§ **DIRECTIONS FOR THIS TASK**
Keeping every character in place, output all the data.

(Collected data entries)
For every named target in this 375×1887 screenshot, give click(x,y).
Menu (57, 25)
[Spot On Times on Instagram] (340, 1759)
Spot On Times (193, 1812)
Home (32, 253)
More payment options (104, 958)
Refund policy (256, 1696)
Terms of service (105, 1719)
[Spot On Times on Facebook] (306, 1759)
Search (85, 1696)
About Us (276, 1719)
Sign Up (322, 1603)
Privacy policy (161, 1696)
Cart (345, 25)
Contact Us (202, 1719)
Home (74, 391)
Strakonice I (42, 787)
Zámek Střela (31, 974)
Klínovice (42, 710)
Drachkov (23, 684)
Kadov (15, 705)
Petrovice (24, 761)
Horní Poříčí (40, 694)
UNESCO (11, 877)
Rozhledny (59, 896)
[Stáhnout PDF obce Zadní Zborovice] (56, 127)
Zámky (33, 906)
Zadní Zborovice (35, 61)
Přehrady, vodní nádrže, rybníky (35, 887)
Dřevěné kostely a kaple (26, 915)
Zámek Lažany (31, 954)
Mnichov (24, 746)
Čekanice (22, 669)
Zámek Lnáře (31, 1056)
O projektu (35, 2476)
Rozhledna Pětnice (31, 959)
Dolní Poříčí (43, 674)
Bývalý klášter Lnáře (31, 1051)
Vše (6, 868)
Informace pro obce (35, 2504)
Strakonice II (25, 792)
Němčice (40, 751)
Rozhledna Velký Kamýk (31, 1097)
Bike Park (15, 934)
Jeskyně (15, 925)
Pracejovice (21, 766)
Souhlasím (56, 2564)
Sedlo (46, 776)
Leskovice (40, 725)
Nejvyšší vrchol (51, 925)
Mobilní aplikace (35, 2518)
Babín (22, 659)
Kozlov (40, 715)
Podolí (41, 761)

§ **EXERCISE RESULT**
For every named target in this 375×1887 screenshot, give click(x,y).
Menu (57, 25)
[Spot On Times on Instagram] (340, 1759)
Spot On Times (193, 1812)
Home (32, 253)
More payment options (104, 958)
Refund policy (256, 1696)
Terms of service (105, 1719)
[Spot On Times on Facebook] (306, 1759)
Search (85, 1696)
About Us (276, 1719)
Sign Up (322, 1603)
Privacy policy (161, 1696)
Cart (345, 25)
Contact Us (202, 1719)
Home (74, 391)
Strakonice I (42, 787)
Zámek Střela (31, 974)
Klínovice (42, 710)
Drachkov (23, 684)
Kadov (15, 705)
Petrovice (24, 761)
Horní Poříčí (40, 694)
UNESCO (11, 877)
Rozhledny (59, 896)
[Stáhnout PDF obce Zadní Zborovice] (56, 127)
Zámky (33, 906)
Zadní Zborovice (35, 61)
Přehrady, vodní nádrže, rybníky (35, 887)
Dřevěné kostely a kaple (26, 915)
Zámek Lažany (31, 954)
Mnichov (24, 746)
Čekanice (22, 669)
Zámek Lnáře (31, 1056)
O projektu (35, 2476)
Rozhledna Pětnice (31, 959)
Dolní Poříčí (43, 674)
Bývalý klášter Lnáře (31, 1051)
Vše (6, 868)
Informace pro obce (35, 2504)
Strakonice II (25, 792)
Němčice (40, 751)
Rozhledna Velký Kamýk (31, 1097)
Bike Park (15, 934)
Jeskyně (15, 925)
Pracejovice (21, 766)
Souhlasím (56, 2564)
Sedlo (46, 776)
Leskovice (40, 725)
Nejvyšší vrchol (51, 925)
Mobilní aplikace (35, 2518)
Babín (22, 659)
Kozlov (40, 715)
Podolí (41, 761)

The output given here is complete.